Note that procs can be parameterized, similar to functions, and that the proc scope can contain const_assert!s and type aliases, which can be convenient to define within the parameterized scope for all of the init/config/next function definitions.

Note that the config function is evaluated completely at compile time (i.e., it is all "constexpr" evaluated) -- this "configuration time" is a form of elaboration where channels are connected and the communicating process hierarchy is created.

A proc can create a sub-proc via the spawn keyword, and this "spawning" happens at configuration time, whereas next reflects the "runtime" execution; e.g.,

Warning

Though DSLX organizes procs into a tree based on spawns the underlying IR does not (yet) do so. This will be added with proc-scoped channels but until then a proc is only considered to be connected to another proc if there is some path of channel recvs and sends through which the two procs communicate within their respective nexts.
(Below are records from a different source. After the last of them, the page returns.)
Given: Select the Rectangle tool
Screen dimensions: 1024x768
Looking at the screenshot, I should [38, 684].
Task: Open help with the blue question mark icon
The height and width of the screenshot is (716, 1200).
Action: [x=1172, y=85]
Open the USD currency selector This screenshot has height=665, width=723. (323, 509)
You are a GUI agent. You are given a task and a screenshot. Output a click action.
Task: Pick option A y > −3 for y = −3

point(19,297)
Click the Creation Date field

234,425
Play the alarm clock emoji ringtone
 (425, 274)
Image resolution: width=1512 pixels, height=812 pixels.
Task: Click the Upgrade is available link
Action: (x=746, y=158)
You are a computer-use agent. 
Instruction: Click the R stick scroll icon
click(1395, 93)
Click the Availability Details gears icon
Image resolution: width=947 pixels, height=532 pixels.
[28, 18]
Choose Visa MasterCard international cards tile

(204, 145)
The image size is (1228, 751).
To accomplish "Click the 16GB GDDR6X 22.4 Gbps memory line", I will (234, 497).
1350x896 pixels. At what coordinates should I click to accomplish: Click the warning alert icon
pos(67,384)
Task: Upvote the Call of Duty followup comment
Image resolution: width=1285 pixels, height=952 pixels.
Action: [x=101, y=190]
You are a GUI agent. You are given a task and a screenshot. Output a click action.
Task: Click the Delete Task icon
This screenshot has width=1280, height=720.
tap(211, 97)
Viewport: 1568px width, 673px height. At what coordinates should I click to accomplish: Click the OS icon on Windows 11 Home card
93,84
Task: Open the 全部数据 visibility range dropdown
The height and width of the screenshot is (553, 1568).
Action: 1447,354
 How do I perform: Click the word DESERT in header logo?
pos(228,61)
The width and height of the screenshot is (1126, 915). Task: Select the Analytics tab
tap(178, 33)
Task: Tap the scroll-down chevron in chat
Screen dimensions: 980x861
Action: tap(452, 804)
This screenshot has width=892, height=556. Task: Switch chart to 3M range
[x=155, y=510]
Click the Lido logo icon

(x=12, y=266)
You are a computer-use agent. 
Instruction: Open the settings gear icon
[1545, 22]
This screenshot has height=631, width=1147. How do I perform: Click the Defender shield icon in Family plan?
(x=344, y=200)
This means that 'spawner-procs' - procs which exist only to spawn a network of other procs with no channels of their own - have somewhat strange interactions with optimization. This most often causes spawned procs to be removed from opt-ir outputs. This can be worked around by manually setting top to a spawned procs. See below for more information.

Note

If one wishes to spawn procs one may use an empty proc with only spawns in the config, however one must manually set the dslx_top to the mangled name of the spawned proc and have a separate xls_ir_opt_ir target for each spawned proc-independent group of procs. This can be used to instantiate a proc with template parameters. For example see the proc_iota.x program and the associated build targets. Note how the procs spawned by main are manually opt_ird using the mangled identifiers in the build-files instead of simply using the existing 'main' proc to spawn them both. In almost all cases simply picking any random proc instantiated in the proc-tree of the true top to act as dslx_top is sufficient.

proc Top {
    // Channel where we'll receive values from `CountUp`.
    from_count_up: chan<u32> in;

    init { () }
    config() {
        // The "chan" constructor provides send (`out`) and receive (`in`)
        // port halves.
        let (s, r) = chan<u32>("my_chan");
        // Instantiate the `CountUp` proc which will talk to us using this channel half.
        spawn CountUp(s);
        // Initialize our member using the receive half of the channel we created.
        (r,)
    }
    // Receive the values sent from the `CountUp` proc we instantiated in
    // `config` and trace them out to logging.
    next(state: ()) {
        let (tok, got) = recv(join(), r);
        trace_fmt!("CountUp gave: {}", got);
    }
}

  1. Otherwise there'd be a use-before-definition error.